Publicizing NAOJ and Playing “Mitaka” at the AAAS Meeting
NAOJ had an exhibit booth at the 2017 Annual Meeting of the American Association for the Advancement of Science (AAAS), held from February 17 to 19 in Boston, Massachusetts, USA. AAAS is the world’s largest general scientific society and is the publisher of the famous science journal “Science”. Thanks to JSPS (Japan Society for the Promotion of Science), NAOJ ran a joint booth with other Japanese research institutes. The meeting was a great opportunity to inform the participants outside Japan about our organization and to demonstrate our outreach activities. Our audience consisted of children, their families, educators, students, and researchers.
In order to show our outreach activities to various participants, we used an astronomical software program called “Mitaka” developed by our astronomers. Mitaka visualizes the Universe based on the latest data. With this, you can experience space travel: take off from our Earth, visit our Solar System, and go all the way out to 13.8 billion light-years away from the Earth.
Children Gravitated to Mitaka
We explained Mitaka and let attendees operate it. We received great responses about the Mitaka demonstration.
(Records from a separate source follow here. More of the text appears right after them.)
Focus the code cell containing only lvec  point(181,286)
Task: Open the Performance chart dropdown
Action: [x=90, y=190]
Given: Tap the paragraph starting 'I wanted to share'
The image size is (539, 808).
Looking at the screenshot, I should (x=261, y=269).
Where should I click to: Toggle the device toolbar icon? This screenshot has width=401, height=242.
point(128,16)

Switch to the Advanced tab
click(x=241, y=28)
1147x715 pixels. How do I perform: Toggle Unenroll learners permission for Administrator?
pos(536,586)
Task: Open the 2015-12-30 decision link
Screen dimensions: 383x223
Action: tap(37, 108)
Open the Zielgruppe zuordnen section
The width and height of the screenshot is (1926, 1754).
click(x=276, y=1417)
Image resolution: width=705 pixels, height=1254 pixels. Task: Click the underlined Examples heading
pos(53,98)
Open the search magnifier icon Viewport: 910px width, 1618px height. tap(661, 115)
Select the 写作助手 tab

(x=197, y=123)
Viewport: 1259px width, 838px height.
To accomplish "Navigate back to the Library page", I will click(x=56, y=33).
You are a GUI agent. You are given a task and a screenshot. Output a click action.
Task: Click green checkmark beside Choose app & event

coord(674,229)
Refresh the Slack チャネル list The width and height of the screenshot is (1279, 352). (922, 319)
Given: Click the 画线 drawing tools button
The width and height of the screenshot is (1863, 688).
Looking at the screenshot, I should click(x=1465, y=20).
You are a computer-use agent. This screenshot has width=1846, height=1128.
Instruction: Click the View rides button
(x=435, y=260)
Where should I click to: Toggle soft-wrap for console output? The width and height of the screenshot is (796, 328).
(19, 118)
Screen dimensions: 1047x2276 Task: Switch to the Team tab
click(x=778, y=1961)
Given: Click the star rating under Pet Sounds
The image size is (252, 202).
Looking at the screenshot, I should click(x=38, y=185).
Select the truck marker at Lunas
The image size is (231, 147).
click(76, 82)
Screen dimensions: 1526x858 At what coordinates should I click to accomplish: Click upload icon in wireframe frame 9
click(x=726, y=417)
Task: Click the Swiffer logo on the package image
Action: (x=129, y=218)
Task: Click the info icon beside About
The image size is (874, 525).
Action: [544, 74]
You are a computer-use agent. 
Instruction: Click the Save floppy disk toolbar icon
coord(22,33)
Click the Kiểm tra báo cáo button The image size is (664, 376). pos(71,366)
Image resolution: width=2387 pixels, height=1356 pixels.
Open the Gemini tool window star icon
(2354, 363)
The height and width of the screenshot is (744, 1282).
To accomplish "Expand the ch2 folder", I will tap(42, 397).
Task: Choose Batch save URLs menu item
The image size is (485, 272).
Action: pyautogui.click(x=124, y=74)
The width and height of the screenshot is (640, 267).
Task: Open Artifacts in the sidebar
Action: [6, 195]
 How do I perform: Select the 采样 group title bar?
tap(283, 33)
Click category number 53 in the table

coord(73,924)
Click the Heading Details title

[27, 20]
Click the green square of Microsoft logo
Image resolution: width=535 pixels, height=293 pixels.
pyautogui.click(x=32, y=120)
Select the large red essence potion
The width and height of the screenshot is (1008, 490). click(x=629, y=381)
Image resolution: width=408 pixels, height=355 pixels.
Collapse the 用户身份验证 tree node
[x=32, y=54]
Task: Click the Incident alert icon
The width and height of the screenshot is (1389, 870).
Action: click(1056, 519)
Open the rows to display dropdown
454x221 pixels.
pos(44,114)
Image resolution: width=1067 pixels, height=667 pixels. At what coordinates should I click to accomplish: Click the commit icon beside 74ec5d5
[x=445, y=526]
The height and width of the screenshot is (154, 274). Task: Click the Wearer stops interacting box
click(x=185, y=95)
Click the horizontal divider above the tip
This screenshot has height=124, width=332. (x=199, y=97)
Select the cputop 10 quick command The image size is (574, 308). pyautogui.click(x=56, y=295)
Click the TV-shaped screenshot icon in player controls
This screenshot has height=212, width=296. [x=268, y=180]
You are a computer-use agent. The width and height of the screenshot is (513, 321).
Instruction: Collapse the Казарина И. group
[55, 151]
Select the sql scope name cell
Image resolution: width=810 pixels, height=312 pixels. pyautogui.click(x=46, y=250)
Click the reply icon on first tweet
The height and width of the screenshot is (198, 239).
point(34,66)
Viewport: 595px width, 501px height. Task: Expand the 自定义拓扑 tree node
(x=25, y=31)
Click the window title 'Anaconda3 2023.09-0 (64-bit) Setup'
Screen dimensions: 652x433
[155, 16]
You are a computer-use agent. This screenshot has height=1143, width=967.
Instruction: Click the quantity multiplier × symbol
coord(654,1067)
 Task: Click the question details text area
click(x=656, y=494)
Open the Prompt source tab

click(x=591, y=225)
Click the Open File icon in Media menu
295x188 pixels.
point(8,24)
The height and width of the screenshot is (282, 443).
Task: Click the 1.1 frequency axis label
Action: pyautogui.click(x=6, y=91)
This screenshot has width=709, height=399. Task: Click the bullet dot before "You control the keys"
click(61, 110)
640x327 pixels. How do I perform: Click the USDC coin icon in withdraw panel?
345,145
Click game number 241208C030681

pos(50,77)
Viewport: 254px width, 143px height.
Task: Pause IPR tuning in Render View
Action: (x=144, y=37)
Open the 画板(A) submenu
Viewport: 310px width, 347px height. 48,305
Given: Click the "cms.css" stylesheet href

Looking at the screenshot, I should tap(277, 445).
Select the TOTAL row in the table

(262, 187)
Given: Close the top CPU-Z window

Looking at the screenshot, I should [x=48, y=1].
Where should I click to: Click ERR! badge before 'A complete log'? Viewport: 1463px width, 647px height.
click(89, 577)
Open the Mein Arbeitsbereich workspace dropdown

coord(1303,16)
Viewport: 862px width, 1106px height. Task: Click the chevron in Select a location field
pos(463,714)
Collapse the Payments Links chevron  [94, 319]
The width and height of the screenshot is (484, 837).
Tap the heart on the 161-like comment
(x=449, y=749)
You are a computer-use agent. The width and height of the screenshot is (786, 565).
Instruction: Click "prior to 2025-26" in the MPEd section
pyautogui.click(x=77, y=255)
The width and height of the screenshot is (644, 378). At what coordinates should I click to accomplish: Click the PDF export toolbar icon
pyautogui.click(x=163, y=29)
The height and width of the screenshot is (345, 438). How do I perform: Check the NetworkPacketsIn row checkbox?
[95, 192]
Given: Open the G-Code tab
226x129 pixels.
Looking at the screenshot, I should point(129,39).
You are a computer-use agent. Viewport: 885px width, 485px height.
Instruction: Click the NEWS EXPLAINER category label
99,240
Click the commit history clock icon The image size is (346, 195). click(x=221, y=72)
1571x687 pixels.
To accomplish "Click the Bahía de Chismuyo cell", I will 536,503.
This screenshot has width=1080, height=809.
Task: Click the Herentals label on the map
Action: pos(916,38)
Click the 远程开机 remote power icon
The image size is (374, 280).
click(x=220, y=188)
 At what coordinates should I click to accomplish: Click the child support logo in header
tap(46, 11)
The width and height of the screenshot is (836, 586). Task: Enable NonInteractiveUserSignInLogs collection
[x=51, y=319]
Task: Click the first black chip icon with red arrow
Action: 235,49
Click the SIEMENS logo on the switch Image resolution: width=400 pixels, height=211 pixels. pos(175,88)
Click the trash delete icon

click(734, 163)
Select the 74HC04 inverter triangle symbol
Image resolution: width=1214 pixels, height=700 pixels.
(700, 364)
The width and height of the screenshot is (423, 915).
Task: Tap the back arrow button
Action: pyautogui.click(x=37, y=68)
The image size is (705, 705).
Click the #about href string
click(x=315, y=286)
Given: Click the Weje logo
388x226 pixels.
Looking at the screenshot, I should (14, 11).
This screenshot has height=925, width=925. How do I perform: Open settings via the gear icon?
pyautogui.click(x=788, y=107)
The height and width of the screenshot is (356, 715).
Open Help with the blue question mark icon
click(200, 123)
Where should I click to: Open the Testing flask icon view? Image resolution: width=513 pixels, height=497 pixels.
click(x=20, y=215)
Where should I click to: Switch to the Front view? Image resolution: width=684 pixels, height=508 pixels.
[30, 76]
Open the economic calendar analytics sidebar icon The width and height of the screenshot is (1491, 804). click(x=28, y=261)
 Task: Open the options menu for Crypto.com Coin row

Many children gravitated to the software and were surprised at the latest views of the Universe; especially on Saturday and Sunday when many children and their families were around for the Family Science Days. We let children use the controller and enjoy the Universe. We used a game controller to control the software instead of a mouse. The game controller is a good way to attract children. Some kids wanted to keep playing and didn’t let go of the game controller, even though their parents keep saying that it’s time to go.
Some parents were as enthusiastic as the children and told us that they wished that they had played it when they were children to stimulate their interest in astronomy and science. In fact, some parents were more enthusiast than their kids and they took over the controller from the children.
We found that Mitaka was a good way to talk about astronomy and science with families. For example, when a dad told his son that Pluto was not a planet anymore, the son asked why. We used Mitaka to show many objects similar to Pluto in the distant Kuiper Belt. As a result, the child could understand why it was reclassified as a dwarf planet. Next, we demonstrated the orbits of Pluto and the planets with Mitaka so the child could see the orbital differences between the Pluto and the true planets.
Many educators told us that they would download the Mitaka software. One educator told us that she had been thinking about how to show the Solar System. She told us that she would use Mitaka in the classroom.
Publicizing NAOJ Outside Japan
For students, researchers, and educators, we talked about the Subaru Telescope, ALMA, and many other telescopes. Most of them were excited to hear about our research projects and become interested in our organization. Some undergraduate university students told us that they would like to study in Japan.
We are delighted to have many participants interested in the Universe and NAOJ. NAOJ will keep doing these outreach activities to inform people outside of Japan about NAOJ.